El león Tzigane, rescatado de un circo francés junto a su familia, avanza en su recuperación en el centro AAP Primadomus, ubicado en Villena (Alicante). Recientemente, Tzigane fue sometido a un TAC y un ecocardiograma en el Hospital Veterinario Fénix de Elche para evaluar su estado de salud. Al llegar al centro, los veterinarios del AAP Primadomus detectaron síntomas preocupantes que requerían atención continua.
Tzigane ingresó en AAP Primadomus con apenas cinco meses y presentaba características físicas inusuales, como una oreja caída y una respiración irregular durante la actividad. Las revisiones iniciales señalaron deformidades en la columna y el pecho, además de un soplo cardíaco de grado II-III. Se identificó un déficit severo de vitamina A, lo que impulsó un tratamiento suplementario, según informó el centro en un comunicado.
A pesar de estos problemas, Tzigane ha demostrado ser activo, curioso y juguetón, aunque con un desarrollo físico más lento en comparación con sus hermanos. Ante la necesidad de una revisión exhaustiva, se le entrenó para entrar voluntariamente en su caja de transporte, garantizando un traslado seguro al hospital veterinario.

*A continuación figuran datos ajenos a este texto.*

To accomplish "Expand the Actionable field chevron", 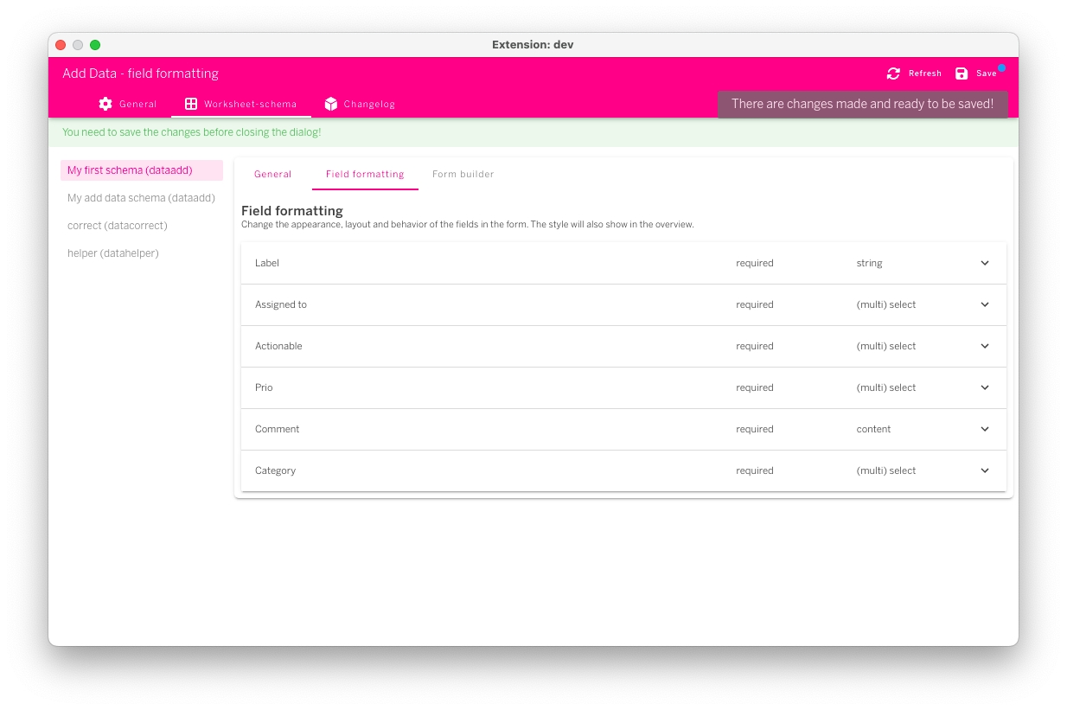I will point(984,346).
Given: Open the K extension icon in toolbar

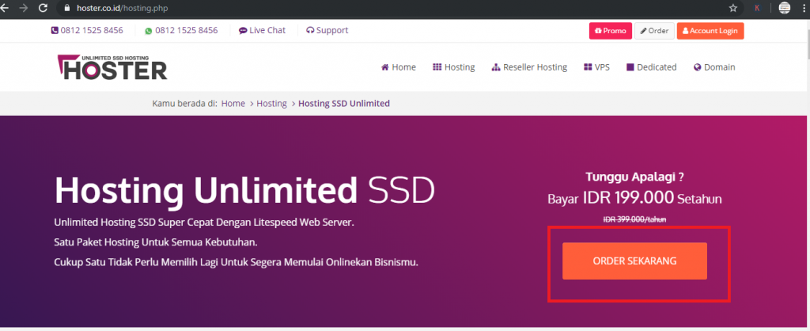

Los especialistas indicaron que el corazón de Tzigane está en mejor estado de lo esperado, ya que el soplo es considerado “inocente” y no conlleva serias implicaciones, lo que ha permitido la suspensión de su medicación cardíaca. Sin embargo, el TAC reveló una desviación significativa de la columna vertebral, probablemente congénita, causando malformaciones en la caja torácica y una reducción del espacio pulmonar en el lado derecho. También se observó un engrosamiento del cráneo que ejerce presión sobre el encéfalo, aunque por ahora no afecta su comportamiento.

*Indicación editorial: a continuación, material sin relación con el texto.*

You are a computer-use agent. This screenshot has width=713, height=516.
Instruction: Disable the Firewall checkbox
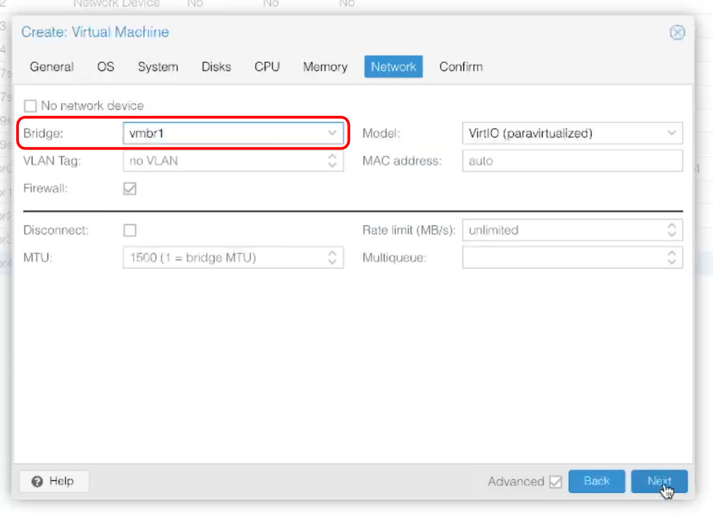[x=130, y=188]
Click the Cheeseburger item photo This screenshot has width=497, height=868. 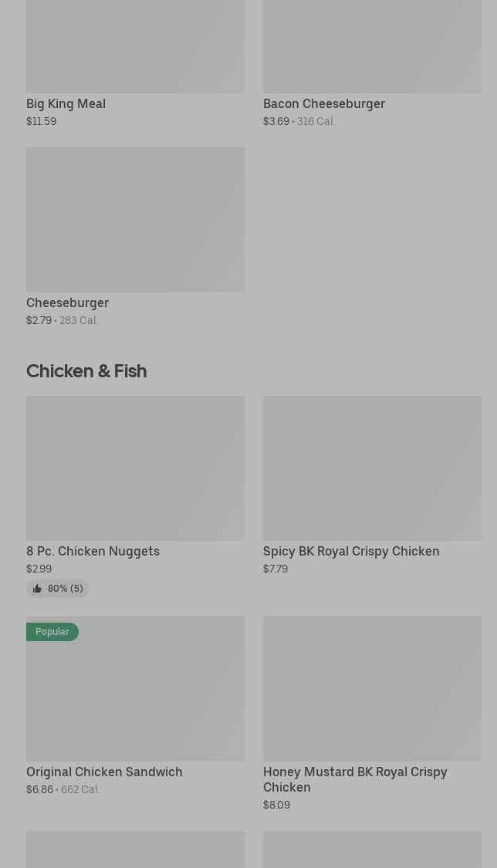pyautogui.click(x=135, y=219)
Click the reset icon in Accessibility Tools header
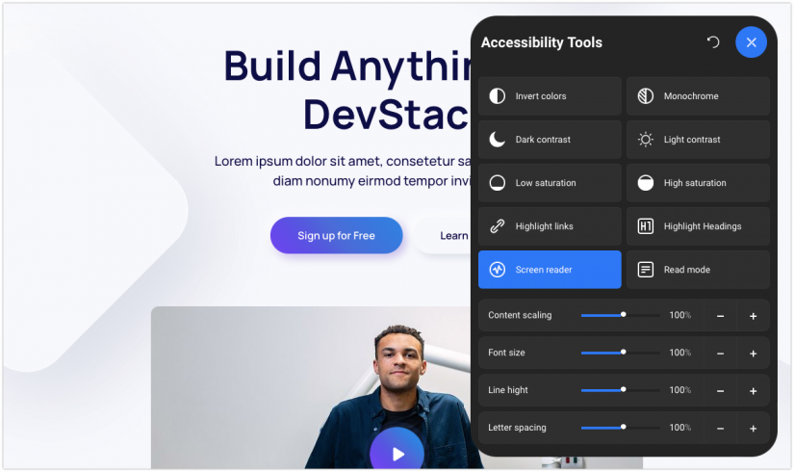The image size is (794, 472). click(x=713, y=42)
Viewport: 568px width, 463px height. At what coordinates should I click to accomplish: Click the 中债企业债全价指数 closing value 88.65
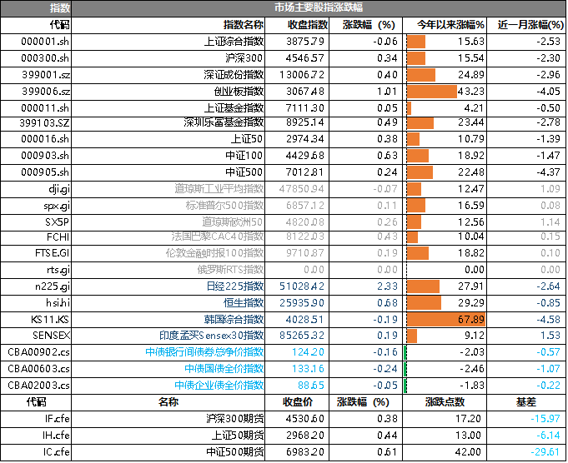click(309, 385)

“A pesar de sus condiciones, Tzigane demuestra vitalidad. Es un león joven, sin signos de dolor ni dificultades en su vida cotidiana. Continuaremos atentos a su evolución para garantizarle una vida plena y saludable”, afirmó Salvador Marín, veterinario del AAP en España.
El equipo veterinario y los especialistas en el comportamiento animal aseguran que Tzigane está “estable y lleva una vida normal” junto a sus hermanos y madres, Jaia y Rubine, en AAP Primadomus. El león mantiene un buen apetito y agilidad en sus movimientos, sin mostrar signos de dolor o dificultades. No obstante, será necesario realizar controles anuales para monitorear sus malformaciones y estado de salud general.